The clash of those two ideas strangely made me feel very positive today.


----------



## TrcyMcgrdy1 (Oct 21, 2011)

Well at least with sa. Your chances of dying are less because you probably stay at home much more than the average person. You don't have a choice, but you can change the odds!


----------



## Jollygoggles (Mar 3, 2011)

I'll concede it's a very existentialist thought. 
Life with SA just seems so '_heavy_', for want of a better word. It's trying to get my mind to understand how preposterous life is itself, and how preposterous it is to care about what others think in that context, to help lift that weight off my shoulders.

You're right B&B but I hope noone here would consider that option unless terminally ill.


----------



## Cherry Quartz (Jul 6, 2012)

Well, that's a very nice positive outlook. 

When I realized that it wasn't my choice to be brought into this world, I got pretty angry. I don't want to be here. Society is all screwy and there's no way that I can survive without pretending to be someone else. 

But then, ya know, I remembered that not all of society is so terrible... 

I just wish that we could all get along and live in harmony. And that the people with SA or any other disorder that prevents them from functioning in this society could be better understood by the people who don't have to worry about any of this "fitting in" and stuff.

I saw a thread today that someone posted here, about how you can't really be completely honest on job applications unless you're not shy, introverted, charismatic, etc. I just don't think that it should be that way. I don't think that we should have to lie our way through our lives to survive in this society. I don't want to pretend to be someone I'm not. 

I want to just be.


----------



## chantellabella (May 5, 2012)

Jollygoggles said:


> So why the ****, here and gone against my will, am I worrying about what some dumbass stranger thinks?


I choose to not worry about what they think. They don't know me so therefore what gives them to right to judge me?


----------



## Blackguy (Jul 22, 2009)

The fact that i'm going to die one day makes me happy too.


----------



## JimmyDeansRetartedCousin (Nov 28, 2009)

Indeed, not giving a **** seems to be the general way to get ahead. Life's short, go get some.


----------



## kenjy (Jul 22, 2012)

JimmyDeansRetartedCousin said:


> Indeed, not giving a **** seems to be the general way to get ahead. Life's short, go get some.

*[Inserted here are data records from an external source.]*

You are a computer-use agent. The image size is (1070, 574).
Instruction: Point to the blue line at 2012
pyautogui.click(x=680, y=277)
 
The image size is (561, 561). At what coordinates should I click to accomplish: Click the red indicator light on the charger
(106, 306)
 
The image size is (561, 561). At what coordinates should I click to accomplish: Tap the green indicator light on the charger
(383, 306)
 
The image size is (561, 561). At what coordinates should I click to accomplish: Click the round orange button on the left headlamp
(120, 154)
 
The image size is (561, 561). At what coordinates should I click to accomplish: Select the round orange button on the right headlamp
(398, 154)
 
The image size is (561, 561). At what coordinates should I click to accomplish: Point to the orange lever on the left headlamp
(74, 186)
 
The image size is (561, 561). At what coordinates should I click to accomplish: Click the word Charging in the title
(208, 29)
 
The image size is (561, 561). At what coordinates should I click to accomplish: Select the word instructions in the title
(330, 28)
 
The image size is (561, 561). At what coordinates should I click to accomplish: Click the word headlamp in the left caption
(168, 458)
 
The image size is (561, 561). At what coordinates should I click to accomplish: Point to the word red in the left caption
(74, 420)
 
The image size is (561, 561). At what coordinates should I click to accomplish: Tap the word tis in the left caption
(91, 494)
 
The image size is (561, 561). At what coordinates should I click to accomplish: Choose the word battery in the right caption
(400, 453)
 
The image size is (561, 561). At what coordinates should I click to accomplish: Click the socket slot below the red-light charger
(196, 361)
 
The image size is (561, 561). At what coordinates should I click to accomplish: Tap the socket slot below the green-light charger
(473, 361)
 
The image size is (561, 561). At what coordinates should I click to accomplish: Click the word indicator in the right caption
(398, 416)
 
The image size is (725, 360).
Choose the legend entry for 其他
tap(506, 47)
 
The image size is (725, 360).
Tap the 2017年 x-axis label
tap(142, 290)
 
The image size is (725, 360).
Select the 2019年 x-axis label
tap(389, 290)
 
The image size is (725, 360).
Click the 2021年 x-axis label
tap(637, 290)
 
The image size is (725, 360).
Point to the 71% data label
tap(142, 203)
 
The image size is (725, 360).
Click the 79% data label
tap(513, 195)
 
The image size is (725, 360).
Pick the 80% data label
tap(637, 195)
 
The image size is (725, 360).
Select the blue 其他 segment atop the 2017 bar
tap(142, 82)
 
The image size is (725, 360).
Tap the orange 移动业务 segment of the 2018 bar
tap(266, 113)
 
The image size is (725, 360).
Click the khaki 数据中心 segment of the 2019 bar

 I need to live like this.


----------



## MrQuiet76 (Aug 26, 2011)

I love the idea. In the long run, what does the opinion of some random person that you don't know (or anybody for that matter) really matter?? In reality, all we are is dust in the wind, so why let other people's opinions have ANY influence on your life at all?? Kinda puts the irrationality of SA into perspective, and it's a good point to start overcoming the SA mindset


----------



## saltyleaf (Dec 30, 2011)

i tell myself something similar like this as sort of a pep talk before i go somewhere where there's a lot of ppl. unfortunately it's one thing to say it to yourself mentally and another to actually MAKE yourself believe it. my mind does it's own thing and im back to square one.


----------